Friday, April 18, 2008

QUIS CUSTODIET IPSOS CUSTODES
Means "Who Polices the Police?"


From the AP via the Houston Chronicle:

Oklahoma sheriff charged with using inmates as sex slaves

Authorities have charged a western Oklahoma sheriff with coercing and bribing female inmates so he could use them in a sex-slave operation run out of his jail.

Custer County Sheriff Mike Burgess resigned Wednesday just as state prosecutors filed 35 felony charges against him, including 14 counts of second-degree rape, seven counts of forcible oral sodomy and five counts of bribery by a public official.

Burgess, the top officer in the county of 26,000 since 1994, appeared in court Wednesday was released after posting $50,000 bail.

"We are stunned," Undersheriff Kenneth Tidwell said Thursday.


Click here for the rest.

Well, I'm not stunned.

As usual, I make these cop corruption posts not to assert that cops are bad guys or anything along those lines, but rather to show that police culture, and perhaps the overall American cultural understanding of policing, makes an ongoing situation such that crimes like the one described above, and many others, are likely to happen again and again. The hypermasculinity, the us-versus-them attitude, the self-righteousness, the willingness to look the other way when fellow officers break the law, all these aspects of cop culture make "bad apples" or "isolated incidents" a certainty. That is, as long as the organizational culture of police departments across the land remains in this gun-toting 19th century mindset, we're going to continue to see headline after headline like the one above.

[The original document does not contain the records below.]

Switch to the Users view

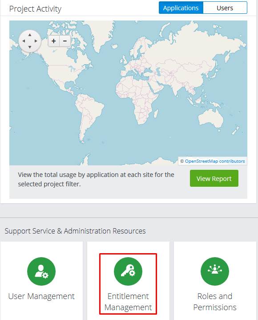(x=225, y=8)
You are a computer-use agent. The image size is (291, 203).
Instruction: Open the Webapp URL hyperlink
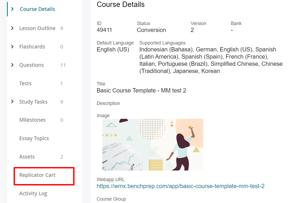pos(180,186)
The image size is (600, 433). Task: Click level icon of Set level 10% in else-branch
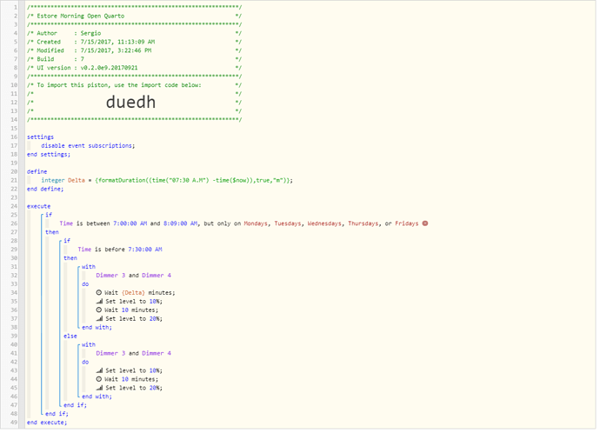(x=99, y=370)
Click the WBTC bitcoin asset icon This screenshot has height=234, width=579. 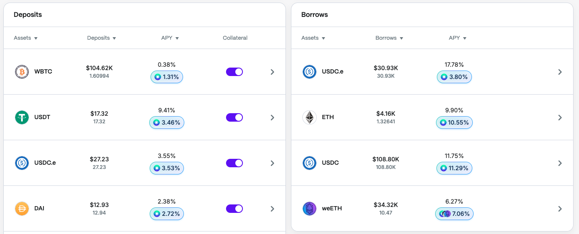pos(22,72)
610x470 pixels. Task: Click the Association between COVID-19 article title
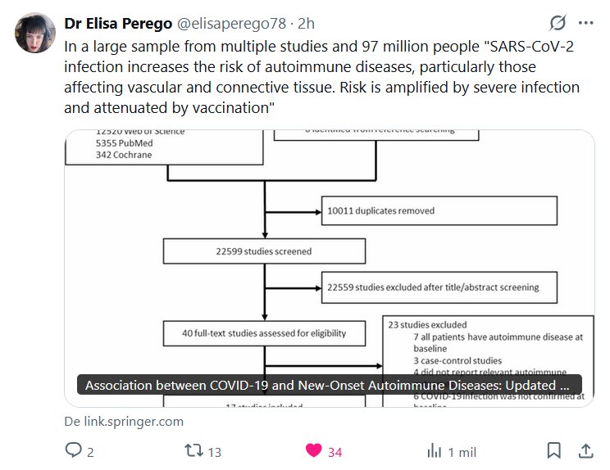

And the headlines only represent the cops who get caught. It's a safe bet that many more cop misdeeds never see the light of day.

Don't get me wrong. I acknowledge that cops are human beings and just as prone to criminal behavior as anybody else, but I think the high number of such instances we endure now could be greatly reduced, if only we started looking as police in terms of institutional culture, rather than on the case-by-case basis we use now.

But first, society has to admit we have a problem.